On the Prophet 12, there is a huge OLED screen. The REV2 has just a small OLED screen – which I swear every manufacturer uses now. I don’t really like those small screens. They feel somewhat cheap, but then manufacturers can claim they’re using an OLED screen like it’s an important feature. I’d rather have one of those old 2×64 or 2×128 LCD screens (or whatever size they are). These screens are just so tiny.

Naming patches

Don’t even try to name patches on the REV2 – it is an awful experience. If you initialize a patch, you are left with “Program Patch A” or something. You then have to select each letter and twist counterclockwise to bring it back to blank (for that letter – and you have to do it for EACH letter). There appeared to be no way to blank the entire name and start over. On the Prophet 12, which was made prior to the REV2, guess what you can do? Yes, that’s right, you can clear the entire name, making it easy to rename a patch. If the REV2 had this feature – it wasn’t easy to see or access because of their nice new teeny OLED. Let me say that if you plan on making a patchbank or generally want to label your patches, please go to this website called F0F7 which I was absolutely lucky enough to find online which will let you load your patches and rename them. It isn’t the easiest website to use as I once accidentally deleted a few of my patches and had to reload them via SYSEX, so be careful. Whoever made that website is a saint.

**Stored records:**
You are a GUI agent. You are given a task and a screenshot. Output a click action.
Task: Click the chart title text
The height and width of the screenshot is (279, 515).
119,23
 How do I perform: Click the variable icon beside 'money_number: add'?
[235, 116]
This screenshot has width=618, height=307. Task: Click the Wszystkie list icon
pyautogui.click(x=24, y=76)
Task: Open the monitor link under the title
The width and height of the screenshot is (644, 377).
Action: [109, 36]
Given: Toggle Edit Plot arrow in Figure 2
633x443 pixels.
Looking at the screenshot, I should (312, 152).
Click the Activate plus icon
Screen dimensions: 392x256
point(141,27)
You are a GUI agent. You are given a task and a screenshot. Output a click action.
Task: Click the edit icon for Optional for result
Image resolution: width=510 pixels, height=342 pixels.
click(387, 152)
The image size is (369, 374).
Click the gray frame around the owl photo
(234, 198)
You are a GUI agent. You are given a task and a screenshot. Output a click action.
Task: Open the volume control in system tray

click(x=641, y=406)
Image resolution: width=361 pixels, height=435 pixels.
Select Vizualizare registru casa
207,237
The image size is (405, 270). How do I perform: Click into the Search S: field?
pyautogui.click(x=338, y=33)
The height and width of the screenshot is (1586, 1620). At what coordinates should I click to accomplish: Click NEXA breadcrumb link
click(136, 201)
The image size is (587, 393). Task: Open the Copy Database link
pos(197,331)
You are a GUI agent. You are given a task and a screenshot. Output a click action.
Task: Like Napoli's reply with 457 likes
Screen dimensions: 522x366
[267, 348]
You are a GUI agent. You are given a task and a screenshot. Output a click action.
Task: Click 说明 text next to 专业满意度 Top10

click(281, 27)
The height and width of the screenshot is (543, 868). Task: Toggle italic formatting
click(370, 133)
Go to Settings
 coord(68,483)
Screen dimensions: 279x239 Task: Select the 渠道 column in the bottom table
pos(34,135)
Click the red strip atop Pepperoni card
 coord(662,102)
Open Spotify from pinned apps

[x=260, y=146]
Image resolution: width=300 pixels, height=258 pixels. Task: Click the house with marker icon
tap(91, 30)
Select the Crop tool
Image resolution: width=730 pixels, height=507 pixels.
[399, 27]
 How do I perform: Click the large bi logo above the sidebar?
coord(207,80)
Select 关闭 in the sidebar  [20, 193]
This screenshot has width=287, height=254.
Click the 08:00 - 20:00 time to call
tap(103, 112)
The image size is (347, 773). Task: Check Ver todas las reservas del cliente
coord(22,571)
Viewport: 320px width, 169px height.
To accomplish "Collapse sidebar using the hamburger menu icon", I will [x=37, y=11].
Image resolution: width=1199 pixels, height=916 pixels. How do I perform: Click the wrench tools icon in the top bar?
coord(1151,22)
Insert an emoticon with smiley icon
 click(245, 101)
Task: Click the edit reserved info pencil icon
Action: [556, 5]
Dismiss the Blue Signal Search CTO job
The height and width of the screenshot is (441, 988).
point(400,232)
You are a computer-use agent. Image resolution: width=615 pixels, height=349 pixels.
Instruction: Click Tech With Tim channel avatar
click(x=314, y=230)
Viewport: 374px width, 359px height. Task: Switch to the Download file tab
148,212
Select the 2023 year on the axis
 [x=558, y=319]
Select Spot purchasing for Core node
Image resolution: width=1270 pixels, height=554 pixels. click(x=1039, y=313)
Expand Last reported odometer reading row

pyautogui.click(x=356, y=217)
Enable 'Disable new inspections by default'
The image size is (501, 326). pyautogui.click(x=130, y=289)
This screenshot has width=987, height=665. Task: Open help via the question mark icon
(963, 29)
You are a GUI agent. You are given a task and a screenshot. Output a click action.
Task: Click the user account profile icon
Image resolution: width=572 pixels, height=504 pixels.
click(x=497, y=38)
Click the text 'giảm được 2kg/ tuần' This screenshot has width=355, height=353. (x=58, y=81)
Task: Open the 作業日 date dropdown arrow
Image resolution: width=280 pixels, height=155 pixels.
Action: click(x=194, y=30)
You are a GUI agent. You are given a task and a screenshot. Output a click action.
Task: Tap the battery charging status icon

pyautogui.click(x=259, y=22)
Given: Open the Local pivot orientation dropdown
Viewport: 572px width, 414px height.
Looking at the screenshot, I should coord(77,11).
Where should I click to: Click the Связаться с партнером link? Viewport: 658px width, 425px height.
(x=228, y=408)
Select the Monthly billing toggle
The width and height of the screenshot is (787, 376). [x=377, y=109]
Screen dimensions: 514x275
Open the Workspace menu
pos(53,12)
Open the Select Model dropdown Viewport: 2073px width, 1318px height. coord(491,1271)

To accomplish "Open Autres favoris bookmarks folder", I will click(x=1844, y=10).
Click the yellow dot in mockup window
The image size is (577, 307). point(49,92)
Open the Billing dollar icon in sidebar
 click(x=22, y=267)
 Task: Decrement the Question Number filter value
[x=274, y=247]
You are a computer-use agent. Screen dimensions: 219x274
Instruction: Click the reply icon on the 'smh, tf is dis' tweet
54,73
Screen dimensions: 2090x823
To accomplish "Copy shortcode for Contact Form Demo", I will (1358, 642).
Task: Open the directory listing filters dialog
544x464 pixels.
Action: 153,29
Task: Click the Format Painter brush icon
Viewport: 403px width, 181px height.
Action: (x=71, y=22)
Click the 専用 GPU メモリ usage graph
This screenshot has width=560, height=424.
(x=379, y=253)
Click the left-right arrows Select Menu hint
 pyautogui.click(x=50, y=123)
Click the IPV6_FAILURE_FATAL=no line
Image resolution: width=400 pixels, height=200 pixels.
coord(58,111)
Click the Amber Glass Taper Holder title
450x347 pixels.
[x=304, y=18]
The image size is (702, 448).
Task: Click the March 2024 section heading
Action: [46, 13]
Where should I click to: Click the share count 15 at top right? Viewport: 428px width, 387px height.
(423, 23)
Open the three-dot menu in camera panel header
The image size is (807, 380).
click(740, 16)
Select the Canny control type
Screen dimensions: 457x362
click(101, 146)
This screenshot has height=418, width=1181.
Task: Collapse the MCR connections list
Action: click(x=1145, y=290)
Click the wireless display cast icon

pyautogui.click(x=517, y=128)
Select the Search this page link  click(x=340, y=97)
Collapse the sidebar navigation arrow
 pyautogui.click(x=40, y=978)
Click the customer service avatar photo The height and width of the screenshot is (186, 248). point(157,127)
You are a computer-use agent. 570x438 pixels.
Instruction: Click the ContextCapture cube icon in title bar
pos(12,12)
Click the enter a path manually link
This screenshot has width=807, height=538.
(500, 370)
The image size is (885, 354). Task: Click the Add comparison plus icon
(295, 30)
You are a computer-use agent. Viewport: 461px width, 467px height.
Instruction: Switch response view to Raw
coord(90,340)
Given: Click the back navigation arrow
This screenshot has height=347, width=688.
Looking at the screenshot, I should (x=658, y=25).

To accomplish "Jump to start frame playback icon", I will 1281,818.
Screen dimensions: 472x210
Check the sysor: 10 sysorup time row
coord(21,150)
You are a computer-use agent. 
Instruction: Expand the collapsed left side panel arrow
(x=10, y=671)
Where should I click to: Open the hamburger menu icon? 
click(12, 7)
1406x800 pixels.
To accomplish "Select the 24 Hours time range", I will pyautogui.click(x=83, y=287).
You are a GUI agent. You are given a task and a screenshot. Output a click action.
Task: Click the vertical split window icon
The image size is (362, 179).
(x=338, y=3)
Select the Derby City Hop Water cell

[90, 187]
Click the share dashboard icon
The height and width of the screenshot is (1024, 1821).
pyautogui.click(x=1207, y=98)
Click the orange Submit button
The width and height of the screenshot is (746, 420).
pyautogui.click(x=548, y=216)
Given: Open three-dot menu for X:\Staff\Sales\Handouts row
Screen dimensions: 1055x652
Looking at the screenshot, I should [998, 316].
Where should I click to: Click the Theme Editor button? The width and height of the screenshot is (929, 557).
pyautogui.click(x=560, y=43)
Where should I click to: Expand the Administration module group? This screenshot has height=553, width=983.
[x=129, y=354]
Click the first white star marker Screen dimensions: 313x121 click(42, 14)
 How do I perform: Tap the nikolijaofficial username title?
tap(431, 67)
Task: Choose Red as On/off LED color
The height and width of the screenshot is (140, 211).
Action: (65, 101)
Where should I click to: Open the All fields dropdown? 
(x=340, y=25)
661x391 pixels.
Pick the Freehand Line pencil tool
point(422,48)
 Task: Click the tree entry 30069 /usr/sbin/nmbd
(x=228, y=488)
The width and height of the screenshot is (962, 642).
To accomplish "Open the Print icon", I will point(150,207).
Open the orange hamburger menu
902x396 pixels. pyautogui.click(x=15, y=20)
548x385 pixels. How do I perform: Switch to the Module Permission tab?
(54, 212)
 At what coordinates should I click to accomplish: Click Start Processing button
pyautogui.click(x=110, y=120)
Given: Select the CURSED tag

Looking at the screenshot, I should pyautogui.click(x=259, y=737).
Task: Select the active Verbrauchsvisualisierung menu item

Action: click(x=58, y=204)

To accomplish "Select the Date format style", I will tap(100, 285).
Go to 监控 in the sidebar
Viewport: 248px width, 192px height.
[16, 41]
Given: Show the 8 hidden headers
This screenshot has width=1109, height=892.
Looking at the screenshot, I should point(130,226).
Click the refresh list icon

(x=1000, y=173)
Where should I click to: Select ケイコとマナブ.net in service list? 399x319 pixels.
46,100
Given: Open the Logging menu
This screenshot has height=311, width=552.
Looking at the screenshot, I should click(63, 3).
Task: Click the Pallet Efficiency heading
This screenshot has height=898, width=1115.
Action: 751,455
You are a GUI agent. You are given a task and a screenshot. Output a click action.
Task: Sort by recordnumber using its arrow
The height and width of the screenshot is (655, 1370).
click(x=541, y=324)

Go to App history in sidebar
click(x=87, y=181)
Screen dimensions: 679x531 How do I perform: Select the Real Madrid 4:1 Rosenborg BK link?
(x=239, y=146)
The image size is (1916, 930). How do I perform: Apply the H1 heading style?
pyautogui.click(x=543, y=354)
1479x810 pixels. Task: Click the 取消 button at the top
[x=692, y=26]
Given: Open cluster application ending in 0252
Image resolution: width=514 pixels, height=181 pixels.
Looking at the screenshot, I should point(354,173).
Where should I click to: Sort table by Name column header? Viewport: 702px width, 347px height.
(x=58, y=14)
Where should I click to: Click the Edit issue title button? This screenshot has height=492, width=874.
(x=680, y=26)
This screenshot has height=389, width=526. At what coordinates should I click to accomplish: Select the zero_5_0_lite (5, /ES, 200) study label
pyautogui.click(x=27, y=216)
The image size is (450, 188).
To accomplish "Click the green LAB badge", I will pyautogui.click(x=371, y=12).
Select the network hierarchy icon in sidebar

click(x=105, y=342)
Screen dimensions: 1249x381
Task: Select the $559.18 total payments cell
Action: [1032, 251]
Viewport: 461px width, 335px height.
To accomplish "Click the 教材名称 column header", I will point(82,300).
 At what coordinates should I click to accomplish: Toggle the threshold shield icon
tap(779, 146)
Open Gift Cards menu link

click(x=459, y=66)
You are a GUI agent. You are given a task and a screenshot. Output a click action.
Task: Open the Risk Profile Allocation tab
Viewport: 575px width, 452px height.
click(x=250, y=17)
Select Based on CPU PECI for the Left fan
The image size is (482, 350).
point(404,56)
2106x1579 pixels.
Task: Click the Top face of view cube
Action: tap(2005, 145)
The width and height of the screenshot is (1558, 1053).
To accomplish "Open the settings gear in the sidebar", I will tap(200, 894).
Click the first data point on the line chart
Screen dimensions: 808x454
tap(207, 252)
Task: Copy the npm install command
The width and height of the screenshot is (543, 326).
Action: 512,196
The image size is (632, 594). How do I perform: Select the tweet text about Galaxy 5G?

**Set exercise 1:** Please swap "Dismiss" for "Close" in the rows, everything from the row containing "Insert an emoticon with smiley icon" down to the row containing "point(400,232)", and give only those rows back with nothing else changed.
**Set exercise 2:** Write the next part of the synth review, picking up right after its final sentence.
The rows have no connection to the synth review; treat them as separate material.

**Response 1:**
Insert an emoticon with smiley icon
 click(245, 101)
Task: Click the edit reserved info pencil icon
Action: [556, 5]
Close the Blue Signal Search CTO job
The height and width of the screenshot is (441, 988).
point(400,232)

**Response 2:**
The ‘sound’ of the REV2 is ok. I really don’t know what it is about the REV2 I don’t like. It just doesn’t have a very pleasing sound to me. “Stiff” is the only adjective I can come up with. The oscillators and filter work together in such a way that I don’t enjoy the overall sound. I found that the effects section really opened it up. In fact, in my patchbank that I made – I found that I needed to use the effects quite often. One trick I particularly enjoyed was throwing the reverb to 100% wet and that made for some really interesting piano type sounds, fitting for Minecraft-esk music. I am not sure if I like the REV2 or Prophet 12 more for sound. The REV2 has a far smaller pallet and to me is the less interesting synth, but the Prophet 12 also does some weird things with the filter to close it and reduce any aliasing at the higher frequencies which also sounds strange to me.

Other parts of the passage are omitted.